Commonly known as Bill, Murray was born in Aberdeen in March 1900. He was a defender and his services at Sunderland as a player and manager amounted to a huge 28 years.

Robert Kyle signed Murray from Scottish side Cowdenbeath in April 1927, but a season later John Cochrane took over and Murray flourished playing a key role as the Lads clinched the top-flight title in 1936.

The defender then returned to Scotland to play for St Mirren and subsequently missed out on the Lads' FA Cup triumph in 1937, however, it wasn’t long before he returned to Wearside in a managerial capacity.

Following the end of World War II, Murray set about assembling a side capable of winning the league, but after missing out on signing Tommy Lawton, Murray’s stylish side finished third in 1950.

The Black Cats had been buoyed by the signing Len Shackleton who became a consistent performer along with Willie Watson, Tommy Wright and Fred Hall, but the title would continue to elude the Black Cats.

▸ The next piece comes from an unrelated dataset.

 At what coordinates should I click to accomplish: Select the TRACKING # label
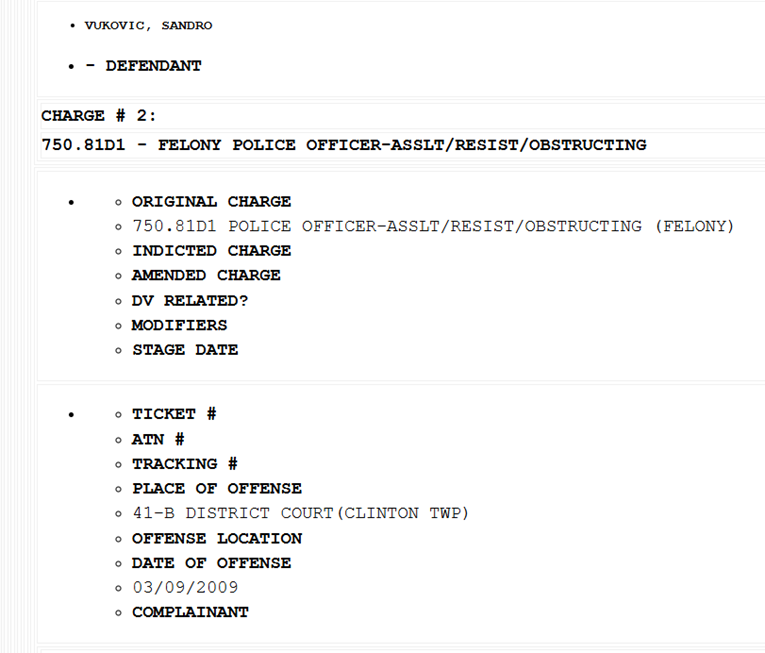(x=185, y=464)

Sunderland were labelled as the ‘Bank of England club’ as chairman Bill Ditchburn gave Murray licence to spend freely, leading to the signings of Trevor Ford and Billy Elliott who both made notable impressions at Roker Park.

These additions saw Murray’s men finish joint fourth and achieve an FA Cup semi-final place but Murray wasn’t done there and further signings were made in the form of Stan Anderson, Billy Bingham and Charlie Fleming.

Despite the trio making a big impact on Wearside, Sunderland again lost out at the FA Cup semi-final stage in 1956 before narrowly avoiding the drop in the following campaign.

Sunderland’s slump saw Murray resign in June 1957 following an 18-year managerial reign on Wearside.